Task prompt:
Write out every item below word for word, leaving out the pictures.

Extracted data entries
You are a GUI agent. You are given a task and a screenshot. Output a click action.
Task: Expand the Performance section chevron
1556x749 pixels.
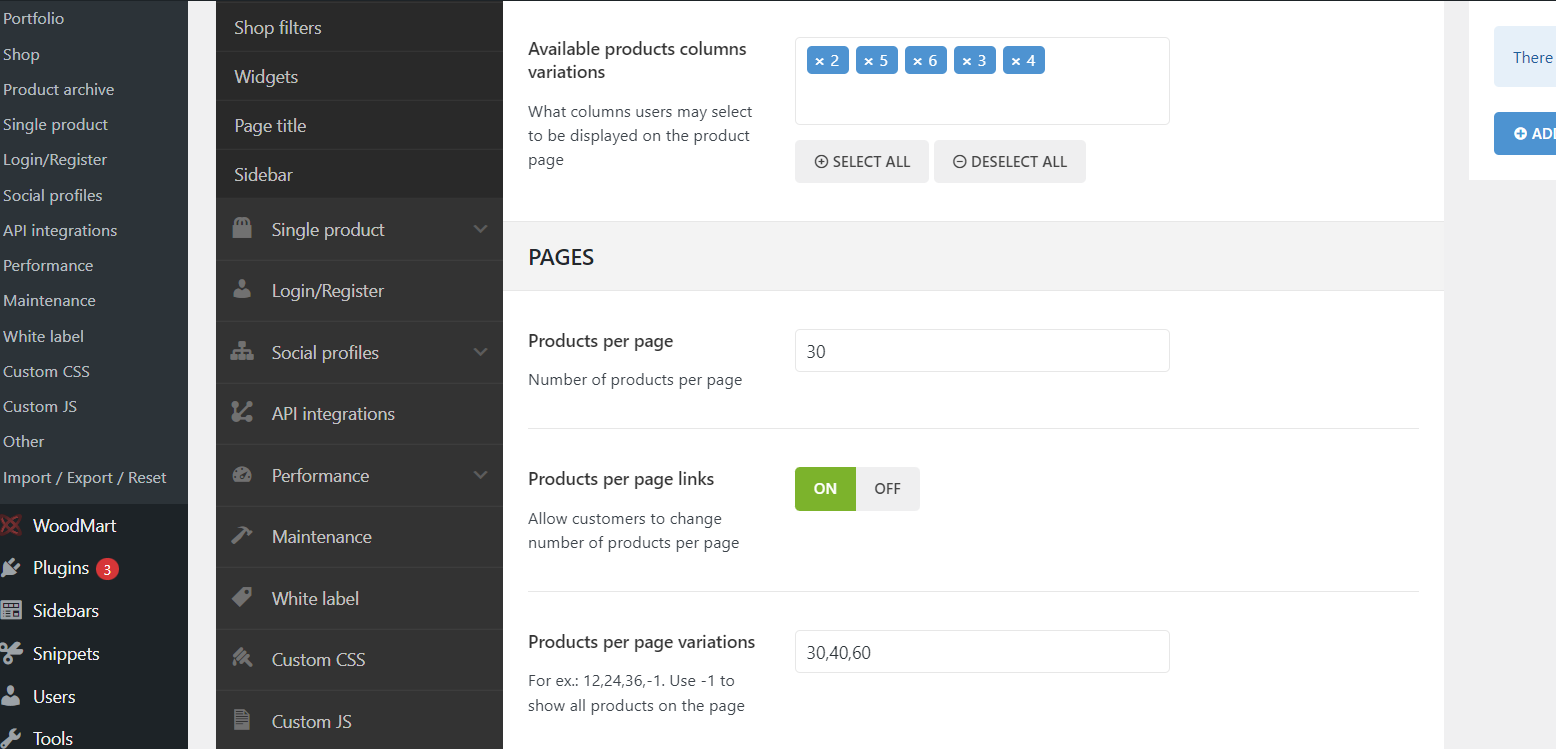[x=480, y=475]
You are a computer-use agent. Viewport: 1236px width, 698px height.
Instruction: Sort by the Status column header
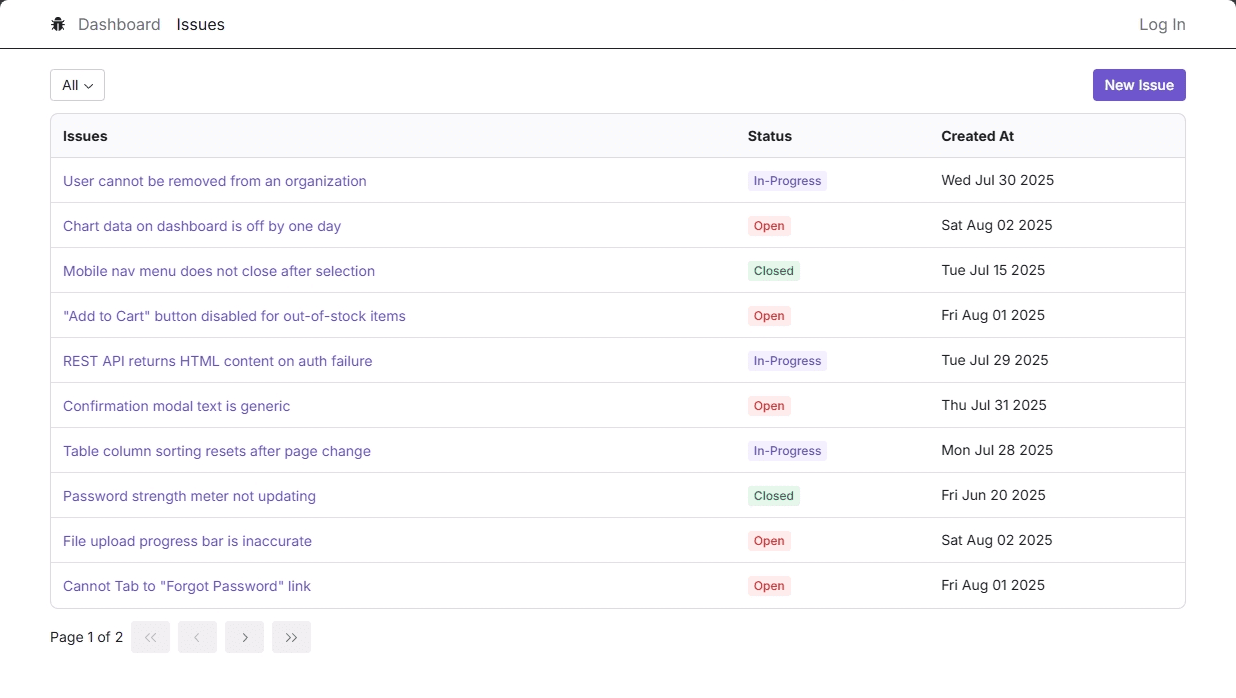click(x=769, y=136)
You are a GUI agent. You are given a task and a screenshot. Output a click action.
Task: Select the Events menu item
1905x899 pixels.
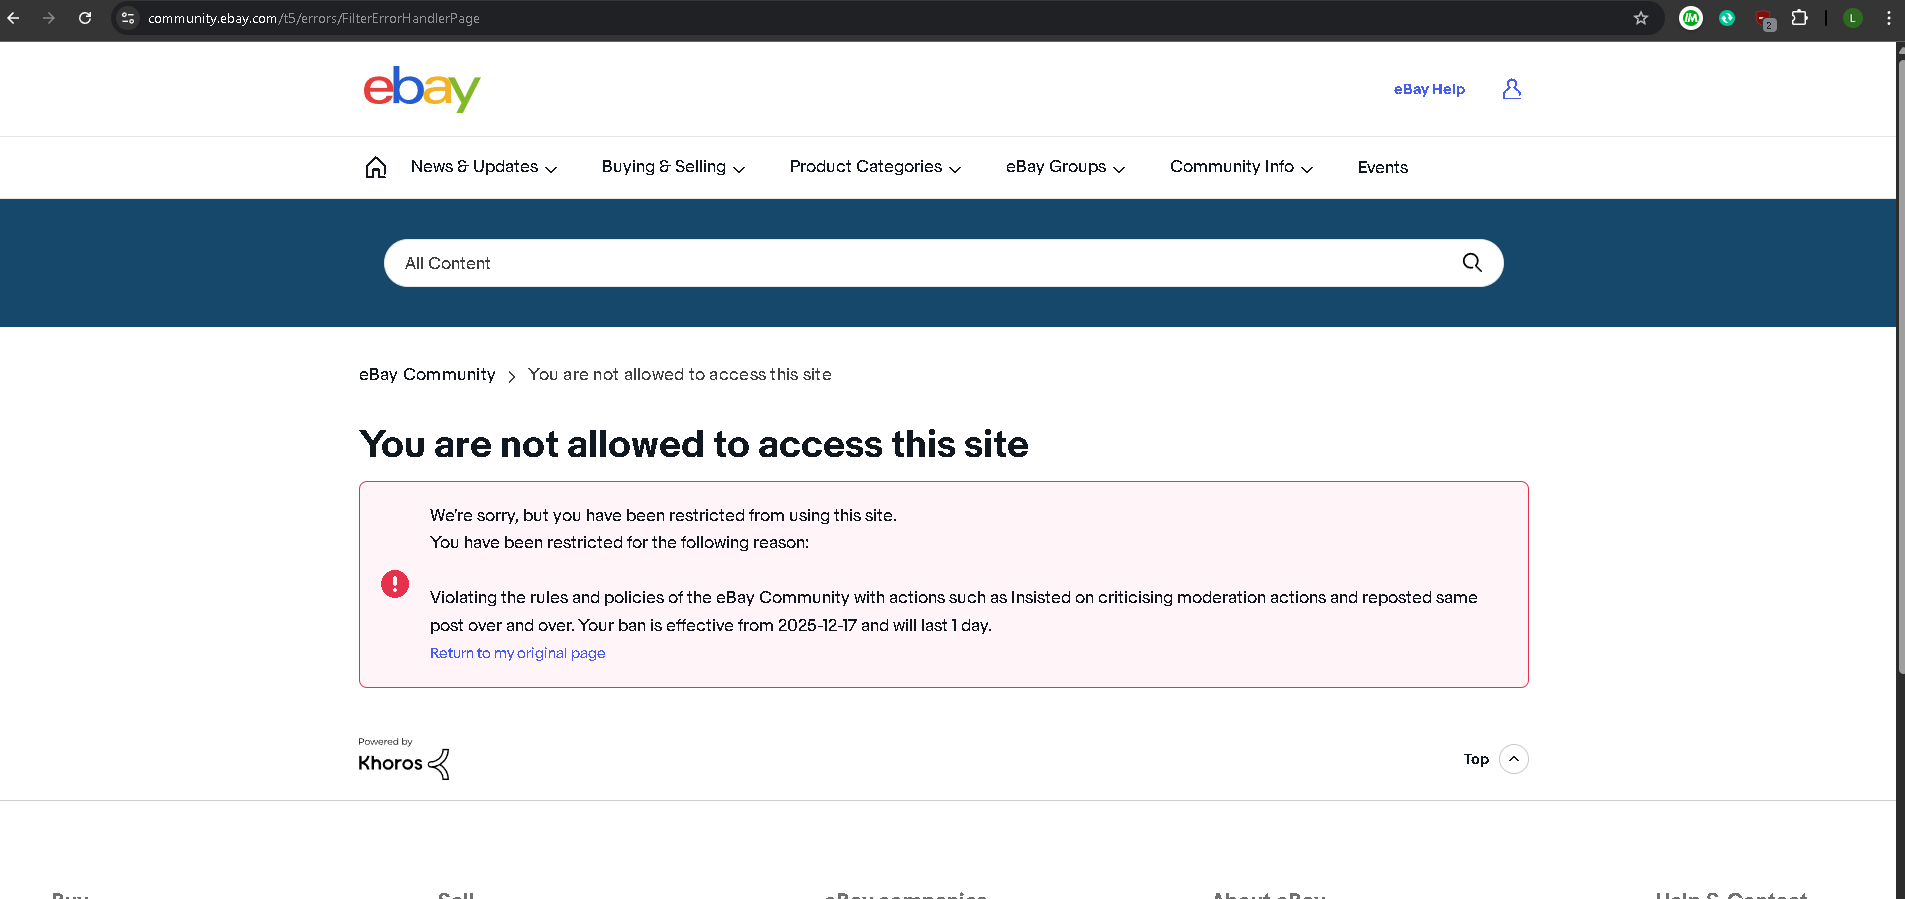[x=1382, y=167]
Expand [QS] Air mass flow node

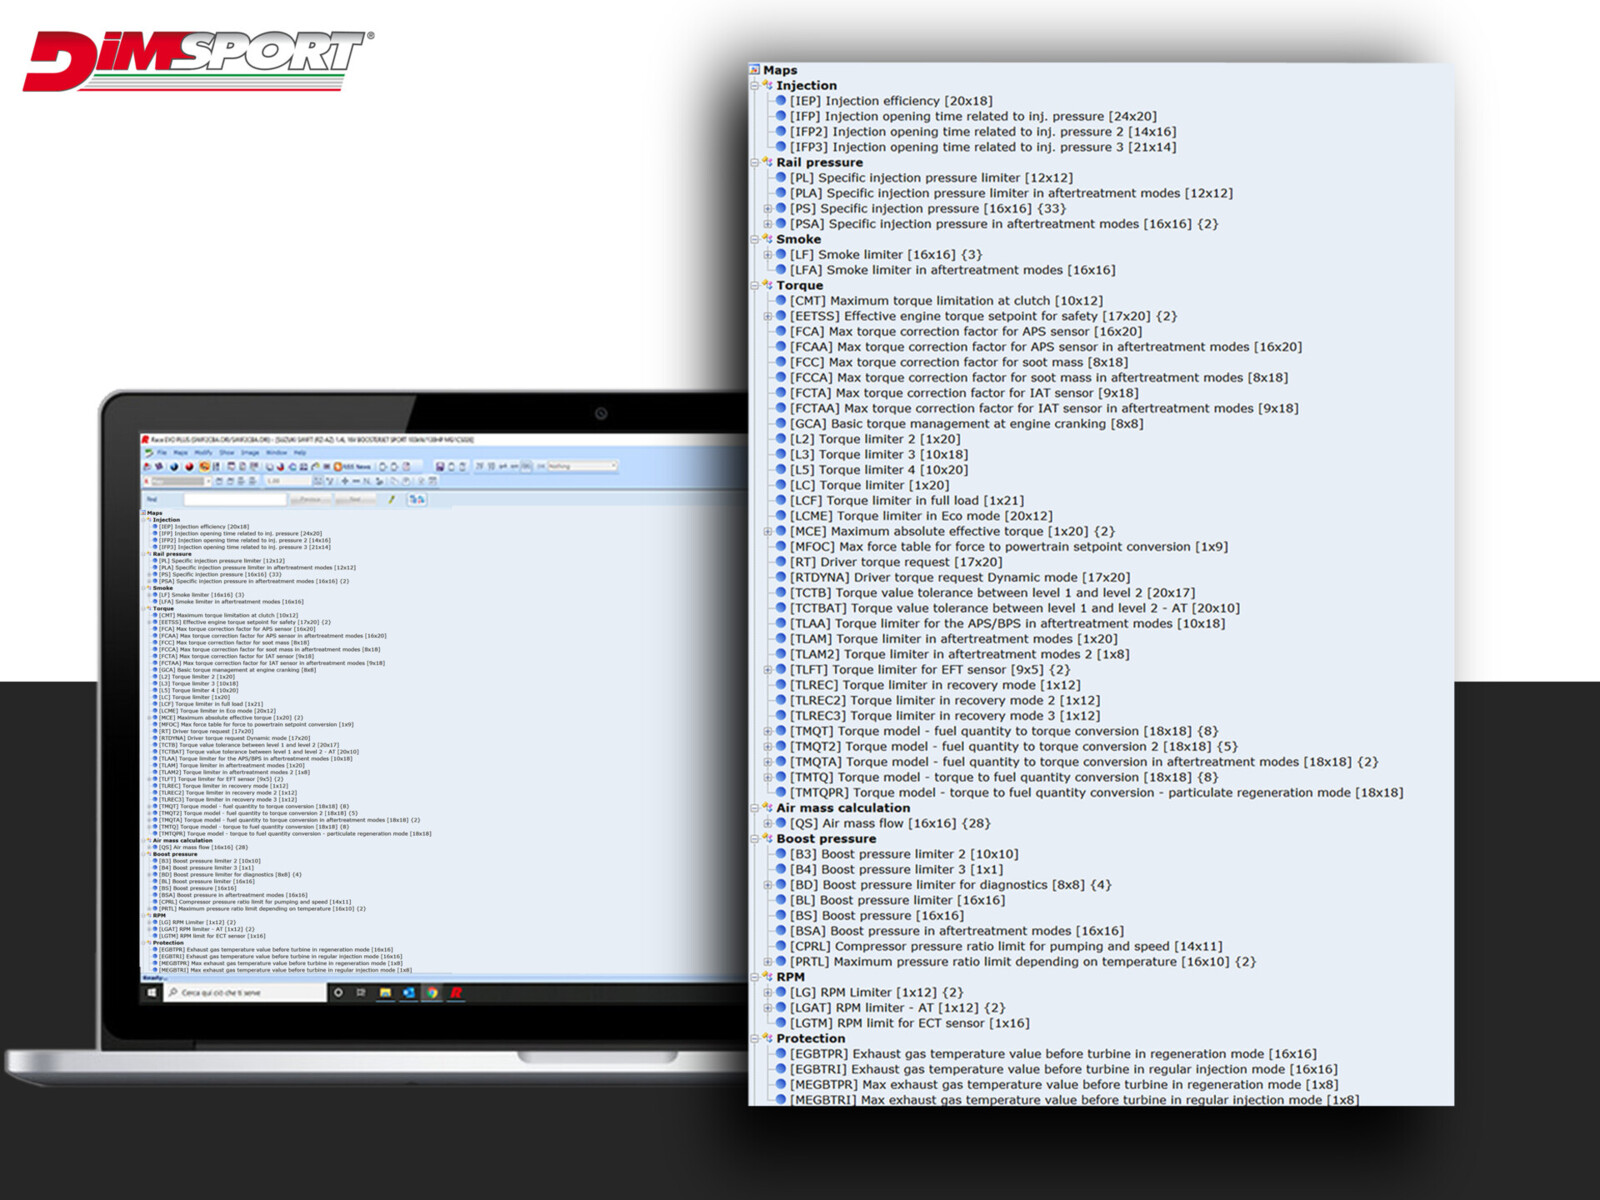pos(768,824)
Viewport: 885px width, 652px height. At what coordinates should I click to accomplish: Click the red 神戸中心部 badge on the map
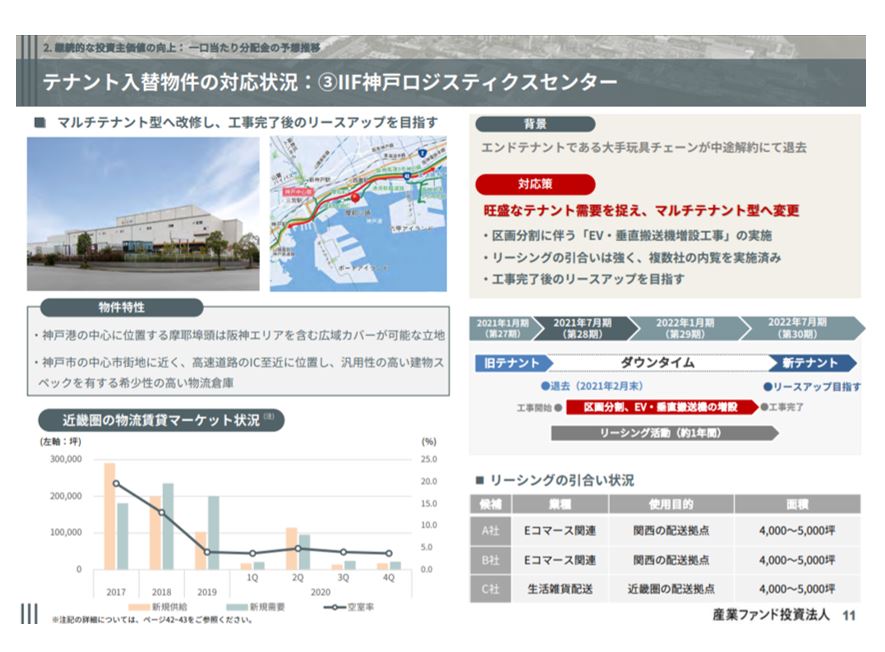[x=299, y=191]
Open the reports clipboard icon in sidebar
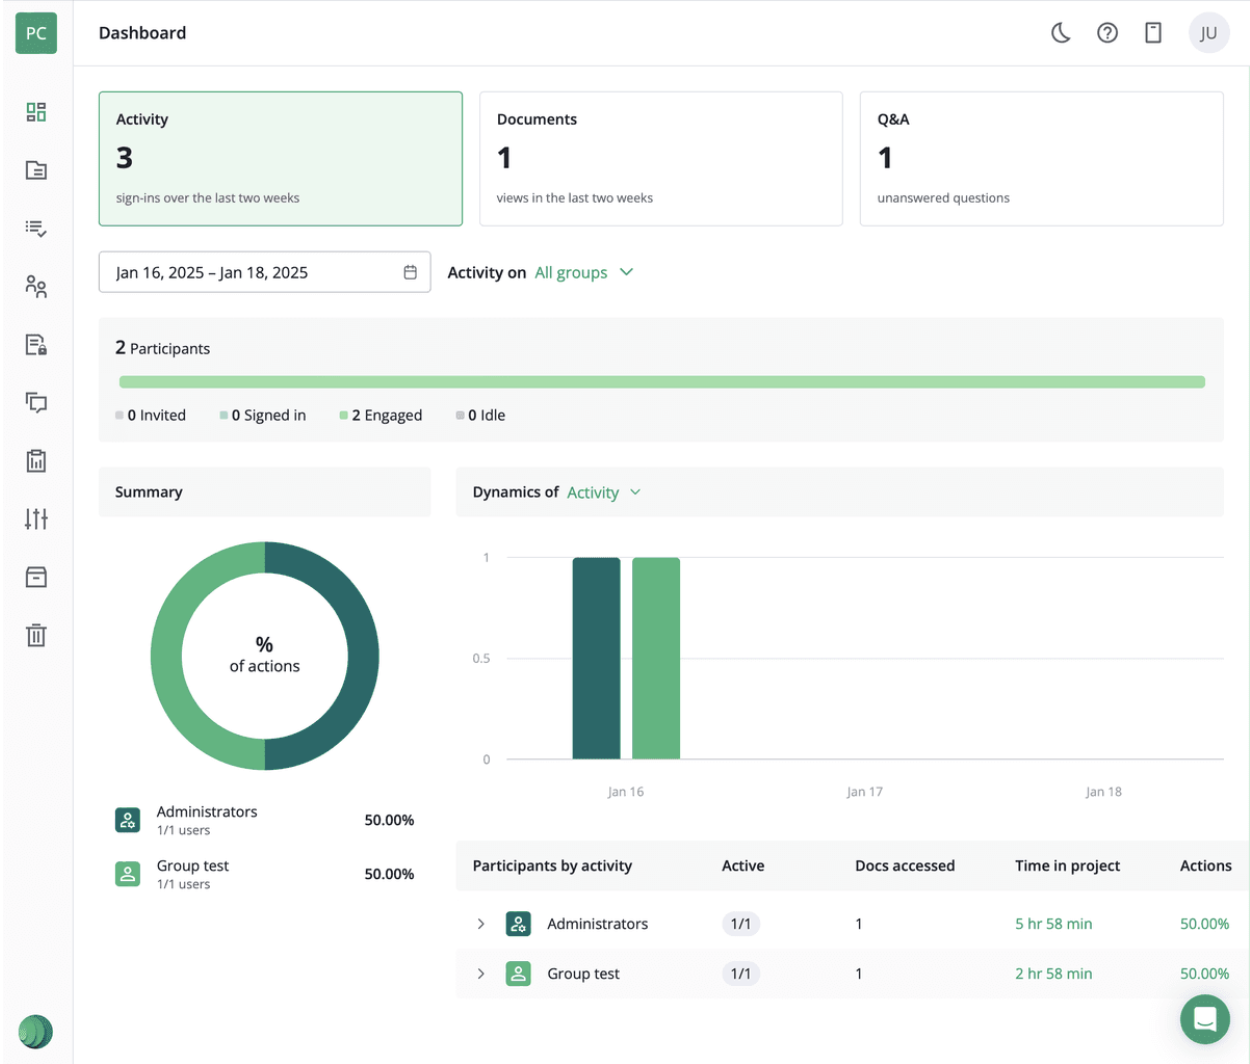 36,461
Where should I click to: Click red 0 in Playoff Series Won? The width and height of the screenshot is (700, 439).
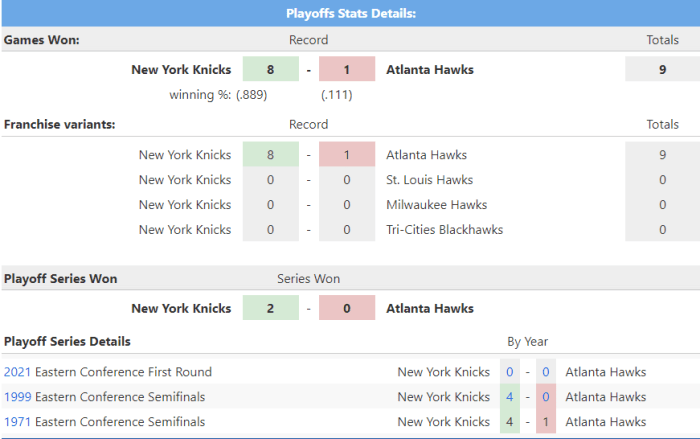[x=347, y=309]
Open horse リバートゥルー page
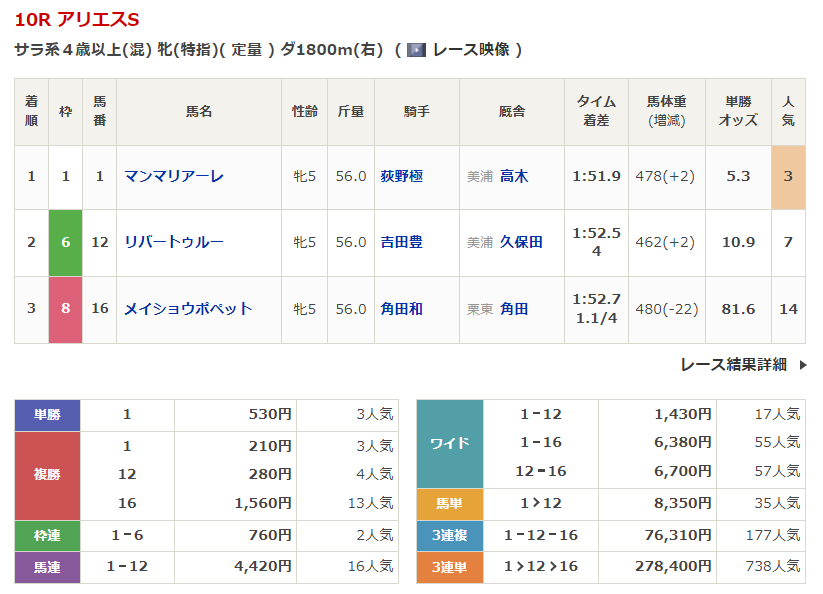Viewport: 823px width, 594px height. (x=174, y=242)
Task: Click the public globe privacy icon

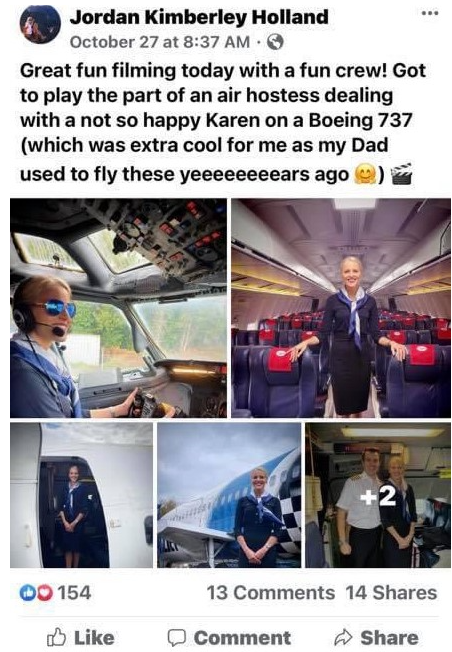Action: (275, 42)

Task solution:
You are a GUI agent. You are given a task and a screenshot. Output a click action.
Task: Expand the Performance section chevron
1556x749 pixels.
[x=480, y=475]
You are a computer-use agent. Viewport: 1236px width, 698px height.
Instruction: Sort by the Status column header
click(x=769, y=136)
You are a GUI agent. You are given a task and a screenshot. Output a click action.
Task: Select the Events menu item
1905x899 pixels.
[x=1382, y=167]
Expand [QS] Air mass flow node

pos(768,824)
Viewport: 885px width, 652px height. At what coordinates should I click to accomplish: Click the red 神戸中心部 badge on the map
[x=299, y=191]
Open the reports clipboard icon in sidebar
 36,461
Where should I click to: Click red 0 in Playoff Series Won? The width and height of the screenshot is (700, 439).
[x=347, y=309]
Open horse リバートゥルー page
Viewport: 823px width, 594px height. (x=174, y=242)
Task: Click the public globe privacy icon

Action: (275, 42)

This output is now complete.